In the national Recipes for Healthy Kids contest, Asheville's Ira B. Jones Elementary School took first place in the “Dry Beans and Peas” category. The winning recipe for the $1,500 prize? Tuscan smoked turkey and bean soup, a creation of Asheville City Schools staff, students and local chef Denny Trantham of the Grove Park Inn.
Recipe winners will take part in a national cook-off at the July 25 American Culinary Federation National Convention in Dallas, where the Jones team will compete for the $3,000 grand prize.
“Establishing good nutrition habits at an early age puts our children on the path to success and a healthy lifestyle," said Rep. Heath Shuler, applauding the school's success and wishing them luck in the finals.
The top 10 recipes in each of the competition’s three categories will be published in a cookbook promoting healthy eating for children, according to a U.S. Department of Agriculture press release.
The USDA and first lady Michelle Obama launched the Recipes for Healthy Kids competition last September, challenging teams of school-nutrition professionals, chefs, students and community members to develop creative, nutritious, kid-approved recipes that schools can easily incorporate into National School Lunch Program menus. As part of the evaluation process, Jones Elementary students tested various recipes and offered their recommendations. And earlier this year, a team of national evaluators visited the school to conduct their own taste test.
The public also had the opportunity to vote for a favorite online; Bellingham Memorial Middle School in Massachusetts will receive $1,500 for its winning entry, “Tasty Tots.”
The contest is part of the first lady's Let's Move! Initiative, which also includes Chefs Move to Schools.
For more information, visit www.letsmove.gov.
Pardee announces new CEO and partnership agreement
Hendersonville-based Pardee Hospital named its new CEO and announced a management partnership with UNC Health Care, Hendersonville’s Times-News reported June 16.
James Kirby II will head the hospital. He’s been senior vice president and chief administrative officer of Self Regional Healthcare in Greenwood, S.C., for nine years, according to the Times-News. Pardee board members also announced that the state-owned UNC Health, which is affiliated with the UNC School of Medicine, will manage Pardee.

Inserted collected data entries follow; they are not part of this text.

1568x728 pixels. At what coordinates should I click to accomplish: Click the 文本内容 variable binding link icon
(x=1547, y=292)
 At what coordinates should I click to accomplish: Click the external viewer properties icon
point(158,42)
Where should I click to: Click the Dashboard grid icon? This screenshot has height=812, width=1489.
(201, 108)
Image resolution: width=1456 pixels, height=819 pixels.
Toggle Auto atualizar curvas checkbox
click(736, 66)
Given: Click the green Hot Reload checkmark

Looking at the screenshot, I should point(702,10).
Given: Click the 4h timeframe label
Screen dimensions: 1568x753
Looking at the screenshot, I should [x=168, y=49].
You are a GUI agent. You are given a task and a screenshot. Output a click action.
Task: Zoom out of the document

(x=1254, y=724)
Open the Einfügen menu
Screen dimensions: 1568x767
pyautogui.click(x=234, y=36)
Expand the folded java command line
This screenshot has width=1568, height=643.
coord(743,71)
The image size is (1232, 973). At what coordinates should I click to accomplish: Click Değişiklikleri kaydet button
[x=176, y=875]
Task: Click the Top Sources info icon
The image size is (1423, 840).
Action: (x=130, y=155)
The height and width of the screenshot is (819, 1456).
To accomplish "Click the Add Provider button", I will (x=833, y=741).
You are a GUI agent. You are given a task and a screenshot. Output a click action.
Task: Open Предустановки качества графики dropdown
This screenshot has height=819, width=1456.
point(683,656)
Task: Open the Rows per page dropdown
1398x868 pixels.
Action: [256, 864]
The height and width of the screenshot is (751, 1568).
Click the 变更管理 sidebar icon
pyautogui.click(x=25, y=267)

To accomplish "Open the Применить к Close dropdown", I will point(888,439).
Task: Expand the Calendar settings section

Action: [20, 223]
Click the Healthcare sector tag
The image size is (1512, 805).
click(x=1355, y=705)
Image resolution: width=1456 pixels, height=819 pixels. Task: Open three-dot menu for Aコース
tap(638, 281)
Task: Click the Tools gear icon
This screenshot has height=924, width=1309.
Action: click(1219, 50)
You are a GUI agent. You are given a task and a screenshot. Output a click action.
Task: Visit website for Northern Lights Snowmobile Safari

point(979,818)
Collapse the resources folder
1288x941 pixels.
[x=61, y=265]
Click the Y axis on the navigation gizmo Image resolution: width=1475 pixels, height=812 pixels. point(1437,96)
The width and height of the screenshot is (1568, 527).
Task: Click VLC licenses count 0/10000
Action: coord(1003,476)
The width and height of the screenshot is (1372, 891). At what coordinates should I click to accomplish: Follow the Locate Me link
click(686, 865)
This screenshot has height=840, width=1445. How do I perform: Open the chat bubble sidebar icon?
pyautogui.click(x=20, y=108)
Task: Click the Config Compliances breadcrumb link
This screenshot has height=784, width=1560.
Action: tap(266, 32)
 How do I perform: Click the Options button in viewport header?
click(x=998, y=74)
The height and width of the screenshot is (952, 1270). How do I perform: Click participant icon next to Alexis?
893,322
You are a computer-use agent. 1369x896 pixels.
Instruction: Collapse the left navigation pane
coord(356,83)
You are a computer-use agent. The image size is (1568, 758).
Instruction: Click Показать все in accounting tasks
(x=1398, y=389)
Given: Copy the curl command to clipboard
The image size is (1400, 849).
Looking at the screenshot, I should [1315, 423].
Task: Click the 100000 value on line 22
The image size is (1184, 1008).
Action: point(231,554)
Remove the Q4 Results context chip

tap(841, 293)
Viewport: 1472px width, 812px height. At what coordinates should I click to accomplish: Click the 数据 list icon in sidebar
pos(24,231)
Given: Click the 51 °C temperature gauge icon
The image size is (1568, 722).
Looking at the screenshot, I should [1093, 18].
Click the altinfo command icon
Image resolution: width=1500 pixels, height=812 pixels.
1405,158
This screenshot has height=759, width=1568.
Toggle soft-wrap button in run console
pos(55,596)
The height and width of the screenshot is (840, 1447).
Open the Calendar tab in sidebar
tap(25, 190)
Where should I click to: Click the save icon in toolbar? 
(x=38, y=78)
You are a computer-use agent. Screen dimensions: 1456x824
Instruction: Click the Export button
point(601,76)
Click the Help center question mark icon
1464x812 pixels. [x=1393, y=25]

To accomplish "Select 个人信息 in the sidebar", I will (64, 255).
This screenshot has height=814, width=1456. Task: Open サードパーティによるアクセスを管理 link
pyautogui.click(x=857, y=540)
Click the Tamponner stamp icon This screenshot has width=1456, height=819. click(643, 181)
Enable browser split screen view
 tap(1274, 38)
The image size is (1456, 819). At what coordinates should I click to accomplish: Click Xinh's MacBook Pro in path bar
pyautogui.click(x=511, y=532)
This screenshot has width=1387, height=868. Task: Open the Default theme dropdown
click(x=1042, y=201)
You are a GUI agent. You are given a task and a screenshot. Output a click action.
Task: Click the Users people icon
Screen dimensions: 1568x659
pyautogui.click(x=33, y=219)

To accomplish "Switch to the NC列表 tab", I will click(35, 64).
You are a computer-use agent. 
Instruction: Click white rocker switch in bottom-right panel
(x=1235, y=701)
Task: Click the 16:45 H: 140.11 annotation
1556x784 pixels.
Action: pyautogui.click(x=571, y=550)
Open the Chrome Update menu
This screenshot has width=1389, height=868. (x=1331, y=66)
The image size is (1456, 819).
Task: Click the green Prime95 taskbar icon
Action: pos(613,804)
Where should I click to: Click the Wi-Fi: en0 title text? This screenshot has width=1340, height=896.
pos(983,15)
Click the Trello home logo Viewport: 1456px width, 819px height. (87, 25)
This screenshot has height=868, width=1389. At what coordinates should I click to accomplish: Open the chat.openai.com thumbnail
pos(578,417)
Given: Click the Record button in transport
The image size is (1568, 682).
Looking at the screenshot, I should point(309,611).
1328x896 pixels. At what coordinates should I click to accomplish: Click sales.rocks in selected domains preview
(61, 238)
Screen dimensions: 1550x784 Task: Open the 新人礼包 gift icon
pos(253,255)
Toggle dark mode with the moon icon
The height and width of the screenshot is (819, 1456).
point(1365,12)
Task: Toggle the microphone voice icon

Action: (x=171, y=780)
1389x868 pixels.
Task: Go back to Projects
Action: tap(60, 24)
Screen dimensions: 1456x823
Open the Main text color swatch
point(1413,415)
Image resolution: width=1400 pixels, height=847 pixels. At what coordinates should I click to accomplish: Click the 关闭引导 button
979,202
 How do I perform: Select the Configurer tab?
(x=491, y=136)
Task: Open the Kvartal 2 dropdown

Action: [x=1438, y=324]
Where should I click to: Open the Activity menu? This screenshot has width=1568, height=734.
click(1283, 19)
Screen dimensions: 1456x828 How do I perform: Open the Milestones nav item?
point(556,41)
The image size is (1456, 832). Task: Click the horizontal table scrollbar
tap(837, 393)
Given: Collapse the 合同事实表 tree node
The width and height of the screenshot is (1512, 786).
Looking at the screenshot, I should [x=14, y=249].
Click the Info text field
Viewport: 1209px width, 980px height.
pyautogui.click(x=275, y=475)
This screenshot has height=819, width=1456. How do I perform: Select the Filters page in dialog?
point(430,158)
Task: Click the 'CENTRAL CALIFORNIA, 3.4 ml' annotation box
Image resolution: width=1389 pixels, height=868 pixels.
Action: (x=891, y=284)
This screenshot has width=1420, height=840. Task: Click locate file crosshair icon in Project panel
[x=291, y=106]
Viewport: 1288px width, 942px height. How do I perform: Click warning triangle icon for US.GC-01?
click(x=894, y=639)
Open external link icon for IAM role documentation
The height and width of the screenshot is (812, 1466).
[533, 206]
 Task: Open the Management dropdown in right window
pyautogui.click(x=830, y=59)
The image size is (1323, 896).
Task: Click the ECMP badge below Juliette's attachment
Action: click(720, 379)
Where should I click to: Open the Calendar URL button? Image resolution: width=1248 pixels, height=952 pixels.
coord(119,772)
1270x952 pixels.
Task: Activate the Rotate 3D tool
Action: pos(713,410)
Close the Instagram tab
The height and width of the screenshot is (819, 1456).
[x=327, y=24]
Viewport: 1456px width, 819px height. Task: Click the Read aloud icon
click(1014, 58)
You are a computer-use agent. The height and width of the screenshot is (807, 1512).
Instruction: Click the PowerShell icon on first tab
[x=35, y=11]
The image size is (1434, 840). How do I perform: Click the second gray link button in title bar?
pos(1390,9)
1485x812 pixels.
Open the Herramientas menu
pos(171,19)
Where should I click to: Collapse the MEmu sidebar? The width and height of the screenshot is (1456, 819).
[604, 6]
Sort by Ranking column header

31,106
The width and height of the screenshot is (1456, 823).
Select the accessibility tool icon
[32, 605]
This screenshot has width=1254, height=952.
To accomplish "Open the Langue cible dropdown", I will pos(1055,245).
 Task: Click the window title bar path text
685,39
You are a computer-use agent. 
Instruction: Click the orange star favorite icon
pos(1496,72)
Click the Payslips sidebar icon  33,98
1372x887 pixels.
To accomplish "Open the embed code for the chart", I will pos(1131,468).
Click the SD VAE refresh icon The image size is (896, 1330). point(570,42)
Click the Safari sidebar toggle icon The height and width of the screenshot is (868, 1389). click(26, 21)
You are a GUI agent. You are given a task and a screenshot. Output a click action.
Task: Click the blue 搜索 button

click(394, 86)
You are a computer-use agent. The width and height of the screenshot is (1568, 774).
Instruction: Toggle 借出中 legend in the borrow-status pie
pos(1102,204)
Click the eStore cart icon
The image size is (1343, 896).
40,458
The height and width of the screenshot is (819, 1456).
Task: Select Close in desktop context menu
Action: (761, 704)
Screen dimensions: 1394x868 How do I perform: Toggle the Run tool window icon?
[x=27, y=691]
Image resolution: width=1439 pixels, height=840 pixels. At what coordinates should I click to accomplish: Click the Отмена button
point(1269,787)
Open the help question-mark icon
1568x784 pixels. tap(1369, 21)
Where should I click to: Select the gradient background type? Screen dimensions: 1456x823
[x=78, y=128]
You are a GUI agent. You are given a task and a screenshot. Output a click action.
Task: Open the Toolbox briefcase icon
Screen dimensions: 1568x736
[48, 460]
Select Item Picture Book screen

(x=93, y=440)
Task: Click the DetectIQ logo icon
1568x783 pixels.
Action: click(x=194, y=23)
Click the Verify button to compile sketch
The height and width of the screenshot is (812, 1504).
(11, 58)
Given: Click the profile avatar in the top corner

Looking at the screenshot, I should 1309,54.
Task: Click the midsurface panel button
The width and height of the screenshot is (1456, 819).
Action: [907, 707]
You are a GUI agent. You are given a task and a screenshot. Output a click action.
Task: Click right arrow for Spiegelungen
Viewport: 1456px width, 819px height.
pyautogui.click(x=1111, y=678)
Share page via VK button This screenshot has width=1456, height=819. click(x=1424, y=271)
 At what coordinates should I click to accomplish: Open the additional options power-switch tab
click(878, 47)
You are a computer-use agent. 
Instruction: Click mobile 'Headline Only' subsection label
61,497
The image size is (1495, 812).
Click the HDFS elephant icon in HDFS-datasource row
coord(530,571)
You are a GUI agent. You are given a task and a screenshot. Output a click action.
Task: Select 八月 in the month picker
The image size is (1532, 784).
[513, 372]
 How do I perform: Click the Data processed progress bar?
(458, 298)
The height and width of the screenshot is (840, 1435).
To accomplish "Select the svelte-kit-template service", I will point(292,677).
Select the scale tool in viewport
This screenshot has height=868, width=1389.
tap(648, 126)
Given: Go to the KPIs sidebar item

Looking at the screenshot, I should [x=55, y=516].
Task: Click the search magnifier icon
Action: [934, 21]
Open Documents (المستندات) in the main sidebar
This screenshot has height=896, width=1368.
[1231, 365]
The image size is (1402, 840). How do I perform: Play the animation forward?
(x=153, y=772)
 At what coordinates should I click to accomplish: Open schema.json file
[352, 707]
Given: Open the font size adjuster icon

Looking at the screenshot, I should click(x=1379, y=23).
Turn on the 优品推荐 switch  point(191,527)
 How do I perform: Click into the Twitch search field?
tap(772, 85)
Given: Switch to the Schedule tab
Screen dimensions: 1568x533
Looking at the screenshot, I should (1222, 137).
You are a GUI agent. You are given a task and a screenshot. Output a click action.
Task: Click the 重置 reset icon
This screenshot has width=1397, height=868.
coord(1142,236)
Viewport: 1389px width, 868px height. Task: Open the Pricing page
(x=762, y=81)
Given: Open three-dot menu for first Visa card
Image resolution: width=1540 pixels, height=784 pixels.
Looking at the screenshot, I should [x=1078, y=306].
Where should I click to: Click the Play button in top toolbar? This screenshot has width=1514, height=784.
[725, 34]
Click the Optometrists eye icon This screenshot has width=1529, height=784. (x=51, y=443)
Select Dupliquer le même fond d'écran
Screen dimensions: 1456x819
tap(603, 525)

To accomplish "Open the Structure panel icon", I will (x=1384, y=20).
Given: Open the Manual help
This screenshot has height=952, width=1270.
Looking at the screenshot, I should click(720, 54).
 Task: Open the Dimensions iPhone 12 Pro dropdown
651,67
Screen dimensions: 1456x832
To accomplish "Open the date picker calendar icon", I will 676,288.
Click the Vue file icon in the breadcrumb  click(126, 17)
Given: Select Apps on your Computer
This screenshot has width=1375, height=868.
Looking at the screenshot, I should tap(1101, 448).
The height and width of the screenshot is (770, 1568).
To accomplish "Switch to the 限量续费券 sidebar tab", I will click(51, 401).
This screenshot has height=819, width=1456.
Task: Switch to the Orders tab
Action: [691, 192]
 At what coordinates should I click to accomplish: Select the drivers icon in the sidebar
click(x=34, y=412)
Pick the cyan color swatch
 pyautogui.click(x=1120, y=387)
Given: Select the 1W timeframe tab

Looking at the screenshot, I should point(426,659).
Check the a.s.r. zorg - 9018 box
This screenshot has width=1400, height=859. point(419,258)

In the last few years, most of the community facilities in Western North Carolina have likewise partnered with larger health systems.
Most recently, the 57-bed Murphy Medical Center announced that Carolinas HealthCare System will "manage the hospital and provide services related to quality, technology, research and education, strategic planning and operational efficiency," the Cherokee Scout reported. Based in Charlotte and serving two states, Carolinas HealthCare also manages hospitals in Swain, Haywood and Jackson counties under the MedWest name.
Meanwhile, Pardee's proposed joint venture with Mission Health System is still being discussed. Earlier this year, the Henderson County commissioners, who oversee Pardee, put the brakes on a proposed Mission/Pardee outpatient center, saying they have final say over the deal. But with Pardee's board emphasizing that the deal is a condition included in the UNC Health agreement, Board of Commissioners Chair Mike Edney relented and said the commissioners would give that authority back to Pardee's board.
At least two other commissioners may not be ready to sign off, however, according to a June 17 Times-News report.
Most Americans are living longer these days — but not in the South. Overall, life expectancy has risen in the U.S., but it’s a different story in our region, according to an Associated Press story posted at BlueRidgeNow.com (“Study: Lifespan Sank in Hundreds of U.S. Counties, Especially South”).
Researchers aren’t sure why. Some cite the unavailability of good health care, the migration of healthy people away from an area, or high rates of obesity, smoking “and other preventable health problems” in those counties as potential factors.